Aufgrund der hohen Inzidenz fand die Synode kurzfristig als Hybrid-Veranstaltung statt. Ungefähr ein Fünftel der Abgeordneten nahm online teil und konnte nicht die schön renovierte Stephanuskirche vor Ort erleben – die Szenerie im Hintergrund kam jedoch auch über Zoom beeindruckend herüber.

„Wir haben hier keine bleibende Stadt, sondern die zukünftige suchen wir!“

Superintendentin Susanne Beuth ging in ihrem Jahresbericht auf ein Wort aus dem neuen Testament ein: „Wir haben hier keine bleibende Stadt, sondern die zukünftige suchen wir! Veränderungen stehen an. Veränderungen geschehen. Wir nehmen das als bedrohlich wahr, wenn Sicherheiten brüchig werden, die unserem Leben Halt geben, die uns unverzichtbar scheinen. Wenn wir uns gegen unseren Willen verändern müssen. Wir nehmen das als inspirierend wahr, wenn wir eine Vision haben.“

Superintendentin Susanne Beuth.

Als Erfahrungen bedrohlicher Veränderungen ging sie auf die Corona-Pandemie ein: „Seit fast zwei Jahren begleitet unser alltägliches Leben die Corona-Krise mit Lockdowns verschiedener Schärfe und dann zum Glück der Hoffnung durch die unglaublich schnelle Entwicklung von Impfstoffen, die ab Ende Dezember für vulnerable Gruppen, ab dem Sommer für alle zur Verfügung standen. Die Erwartung, dass Corona ein Ende haben könnte, hat sich allerdings noch nicht erfüllt.“ Insbesondere die Presbyterien seien in ungekannter Weise gefordert gewesen zu entscheiden, wann Präsenz möglich sei und wann sie sinnvoll sei, um die Aufgabe zu erfüllen, „für Menschen da zu sein, Kraftquellen zu bieten bei spirituellen Angeboten, seelsorglichen Gesprächen, und ein Stück Struktur gebende Normalität des Gemeindelebens aufrecht zu erhalten. Der durch Corona ausgelöste Digitalisierungsschub habe aber viele positive Effekte gehabt. Aus der verstärkten Aufmerksamkeit für die Präsenz in sozialen Medien sei #himmelaufkoeln und das spirituelle Angebot „Beach & Heaven“ entstanden.

Die Superintendentin sprach weiter über den Starkregen und die Hochwasserkatastrophe im Sommer 2021, die Todesfälle, die Menschen, die obdachlos geworden sind und die zerstörten Häuser und Straßen. „Die Notfallseelsorge war mit vielen Menschen im Einsatz. Freiwillige machten sich auch aus unseren Gemeinden auf. Im Bahnhof Ahrdorf konnte die Gemeinde Nippes eine Anlaufstelle für Betroffene zur Verfügung stellen. Die große Spendenbereitschaft ermöglicht vielfältige Hilfe“, sagte sie. Sie verwies in diesem Zusammenhang der Umweltkatastrophen besonders auch auf die Wichtigkeit des Kampfs gegen den Klimawandel.

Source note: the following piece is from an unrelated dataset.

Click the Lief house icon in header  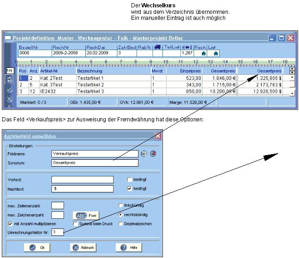pyautogui.click(x=215, y=54)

Ob die Veränderungen in der Kirche als bedrohlich oder inspirierend erlebt werden können, hängt von ihrer Gestaltung ab. Sie berichtete von Texten, die Visionen sichtbar machen wollen: „Lobbyistin der Gottoffenheit“ der Landessynode 2021 und das Positionspapier „E.K.I.R. 2030“, das die Kirchenleitung jüngst veröffentlicht hat. Im Hinblick auf die Zukunft der Kirche und des Kirchenkreises stellte sie fest: „Die Vision – dafür haben wir schon viele Stichworte gesammelt: Sichtbar, professionell, relevant für die Stadt wollen wir sein“, sagte sie „Evangelisch & engagiert, kooperativ & kontaktstark, innovativ & international und rheinisch & resilient‘ kam in diesem Herbst auf den Tisch. Aber das alles muss ja vor Ort, in den Gemeinden, im Kirchenkreis konkret durchbuchstabiert werden. Manchmal geht es leicht, manchmal kostet es Kraft. Und die vielfältigen, parallel laufenden Prozesse führen dann zu einem Klima der Anspannung durch die Überforderung von Haupt- und Ehrenamtlichen.“

Als Modell für gelungene Veränderung stellte sie die Stephanuskirche vor. Durch die Aufgabe des Standortes Kreuzkapelle seien die Ressourcen frei geworden, den architektonischen Schatz der Kirche mit ihrem Zeltdachcharakter als großen, Offenheit ausstrahlenden Raum zu erhalten. Dabei wurde das alte Gemeindezentrum abgerissen und alles kleiner, aber funktional, barrierefrei und energetisch auf dem Stand der Zeit neu gestaltet. So müsse auch der Umbau der Kirche im Ganzen erfolgen: Schätze erhalten, Visionen konkret machen und Ressourcen durch eine Kultur des Verabschiedens frei machen. Nicht alles muss überall angeboten werden.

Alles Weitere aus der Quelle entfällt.